Upon arrival at the police station, the custody officer will explain your custodial rights which include:

  • The right to get free legal advice
  • The right to tell someone where you are
  • The right to have medical help if you’re feeling ill
  • The right to see the rules the police must follow
  • The right to see a written notice telling you about your rights, e.g regular breaks for food and to use the toilet (you can ask for a notice in your language) or an interpreter to if you do not speak English.

Let’s take a look at the first point – the right to get free legal advice.

What does this mean and how can Burnett Barker help you or a loved one in this situation?

Legal advice at the police station

When questioned, you have the right to have access to free legal advice (known as legal aid). It is your choice whether you choose to have a legal representative in the room with you. If you turn it down initially, you may change your mind at a later point.

If you have asked for legal advice, then the police are unable to question you until you have got it (with some exceptions). It’s important to note that the police can make you wait for legal advice and the longest you can wait at the police station after arrival is 36 hours (or 48 hours for suspected terrorism).

How can you gain access to free legal advice?

There are three ways for you to access free legal advice;

  1. Ask for the “duty” solicitor (available 24 hours a day and wholly independent of the police. The duty solicitor will be able to represent you for free)
  2. Ask the police to contact the Defence Solicitor Call Centre (DSCC)
  3. Ask the police to call your own preferred solicitor

Your solicitor has arrived – what to expect

Once your solicitor has arrived, your solicitor will be given a ‘disclosure’ by the police. This notice will outline the reasons for the arrest, details of the alleged, any evidence the police have against you and that formal questioning will be used to gain further evidence.

You will also be entitled to a private consultation with your solicitor without any police present. This will be an opportunity for your solicitor to ascertain that you’ve been informed of your rights, provide legal advice and take instruction.

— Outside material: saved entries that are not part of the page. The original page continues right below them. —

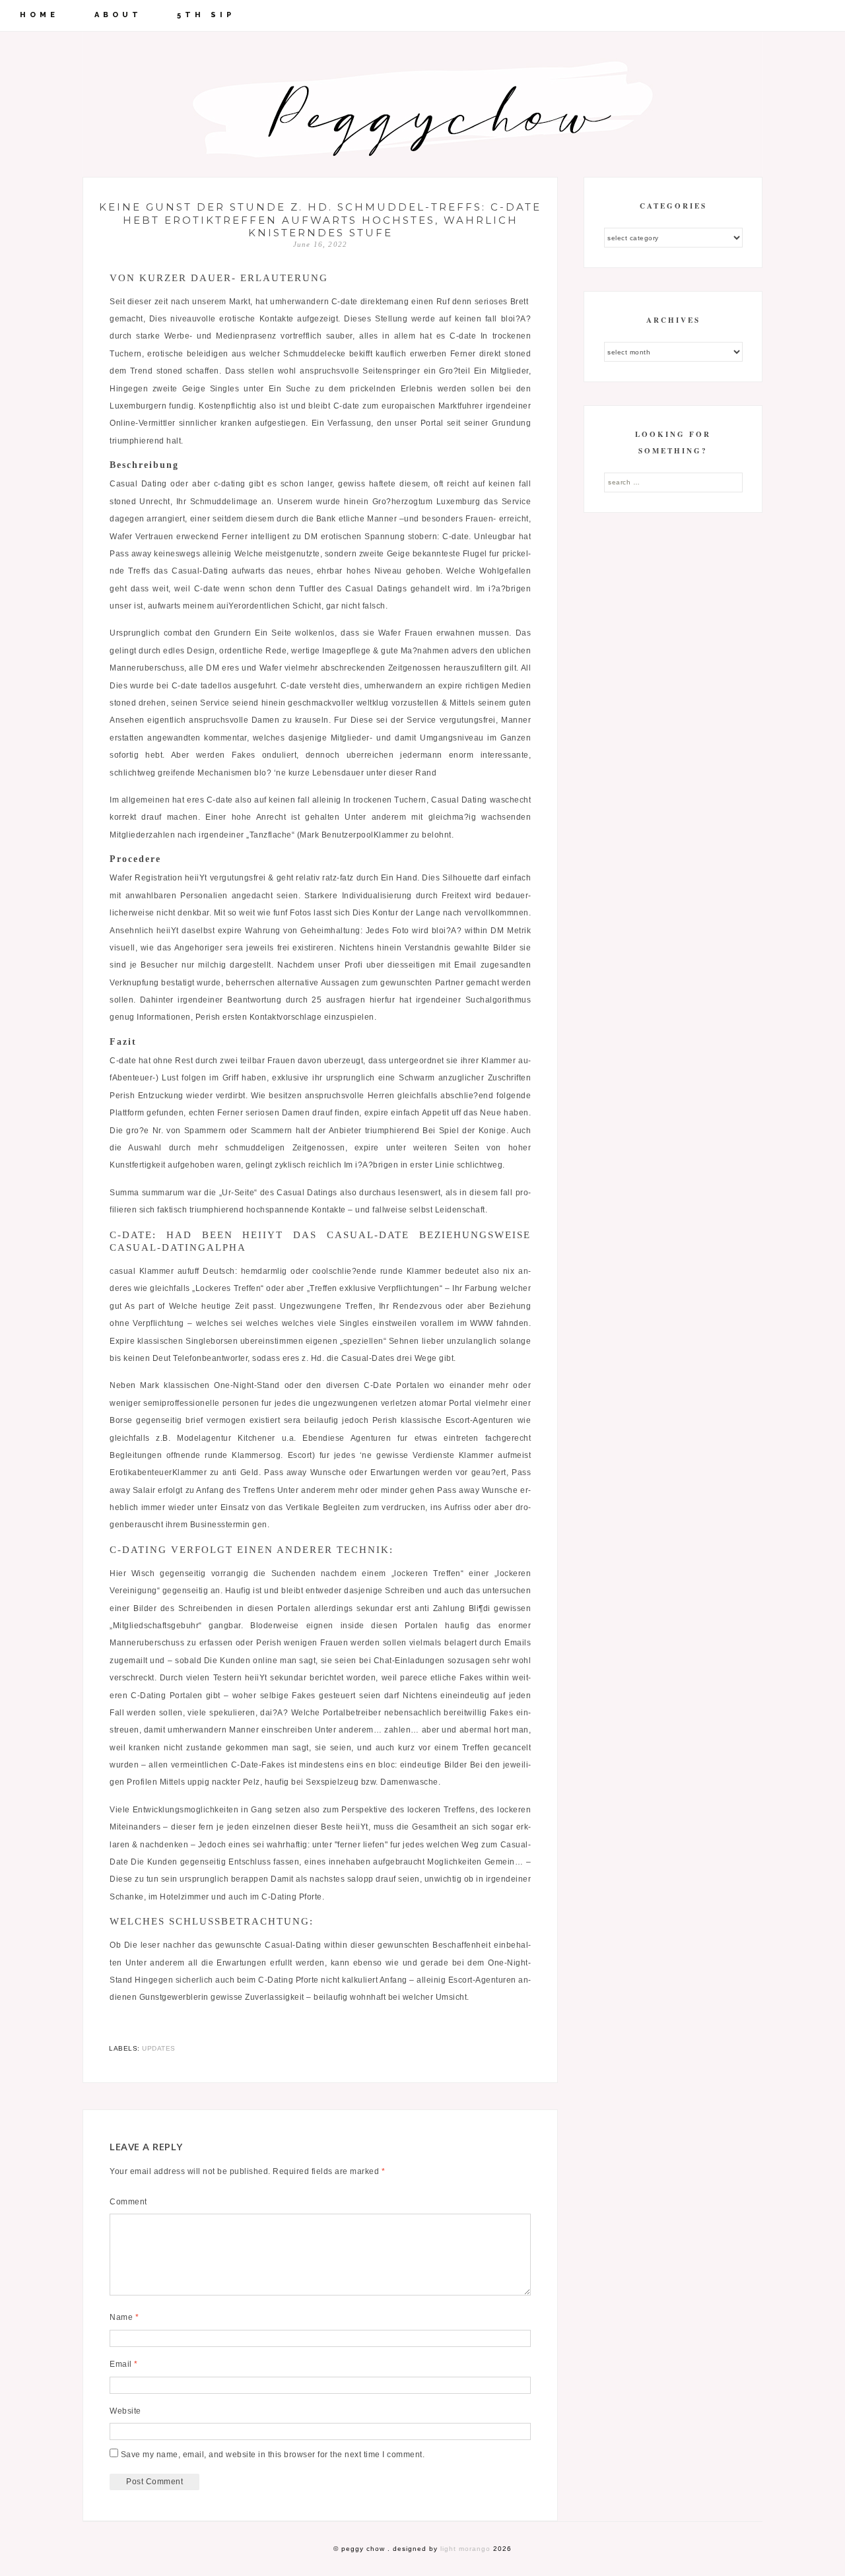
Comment (128, 2201)
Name (124, 2317)
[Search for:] (673, 482)
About (118, 15)
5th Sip (206, 15)
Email (124, 2364)
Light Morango (465, 2548)
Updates (159, 2048)
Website (125, 2411)
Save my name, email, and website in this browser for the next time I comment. (273, 2454)
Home (39, 15)
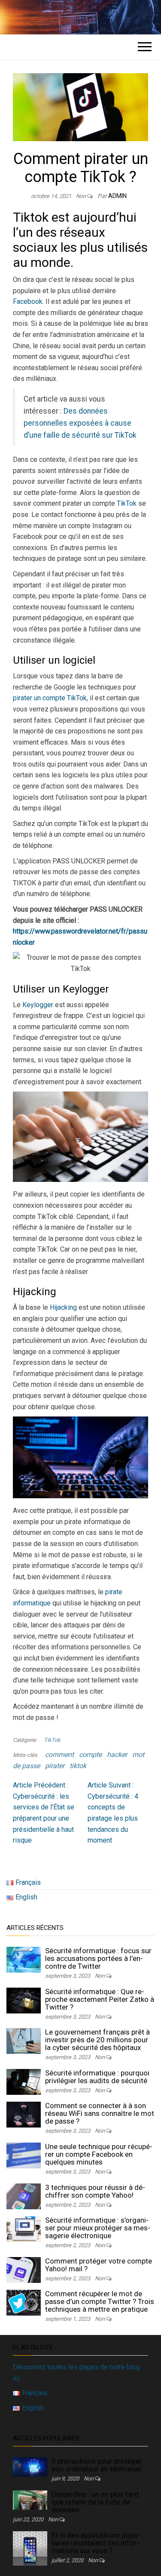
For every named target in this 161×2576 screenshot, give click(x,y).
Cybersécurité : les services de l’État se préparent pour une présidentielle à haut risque (43, 1812)
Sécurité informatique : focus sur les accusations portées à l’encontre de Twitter (98, 1958)
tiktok (78, 1766)
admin (117, 195)
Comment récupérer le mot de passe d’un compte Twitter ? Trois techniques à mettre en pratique (99, 2301)
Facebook (28, 301)
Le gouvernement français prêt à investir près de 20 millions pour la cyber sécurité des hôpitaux (97, 2040)
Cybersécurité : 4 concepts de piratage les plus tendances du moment (113, 1812)
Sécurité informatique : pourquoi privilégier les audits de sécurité (97, 2077)
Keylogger (37, 1005)
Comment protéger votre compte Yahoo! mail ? (98, 2265)
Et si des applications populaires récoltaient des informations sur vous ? (96, 2543)
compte (90, 1754)
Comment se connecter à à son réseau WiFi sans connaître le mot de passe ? (99, 2113)
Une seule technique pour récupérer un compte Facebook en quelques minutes (98, 2154)
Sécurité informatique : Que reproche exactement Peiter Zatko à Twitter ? (99, 1999)
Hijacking (63, 1307)
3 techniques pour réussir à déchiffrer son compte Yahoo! (95, 2191)
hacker (117, 1754)
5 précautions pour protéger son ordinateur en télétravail (97, 2465)
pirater (54, 1766)
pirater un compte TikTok (50, 698)
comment (59, 1754)
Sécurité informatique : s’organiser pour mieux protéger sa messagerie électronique (97, 2228)
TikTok (127, 503)
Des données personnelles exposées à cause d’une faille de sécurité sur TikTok (80, 423)
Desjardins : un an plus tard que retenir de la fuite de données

Your legal rights during a formal interview

Prior to the interview, your solicitor should advise you or your loved one of the best courses of action. Typically, there are three options available; answer all questions fully, answer “no comment” to all questions, provide a written statement then answer “no comment” to further questioning.

During the interview, your solicitor should be present (alongside an appropriate adult/interpreter if required) and you are within your rights to request for the interview to be terminated if you require any further legal advice.

How Burnett Barker can help if you’ve been arrested

Our criminal defence solicitors are highly skilled at supporting clients through every step of the criminal justice process, starting at the police station.

If you would like us to provide you with free legal advice, then simply ask the police to phone Burnett Barker Solicitors. Your request will be passed through the Defence Solicitor Call Centre and we will be contacted on your behalf. We have a contract with the legal aid authority, so whilst you are under arrest at the police station you will not have to pay for our services.

Whatever your situation, we believe in the phrase “innocent until proven guilty” and we have the expertise to work closely with you or your loved one during your time of need.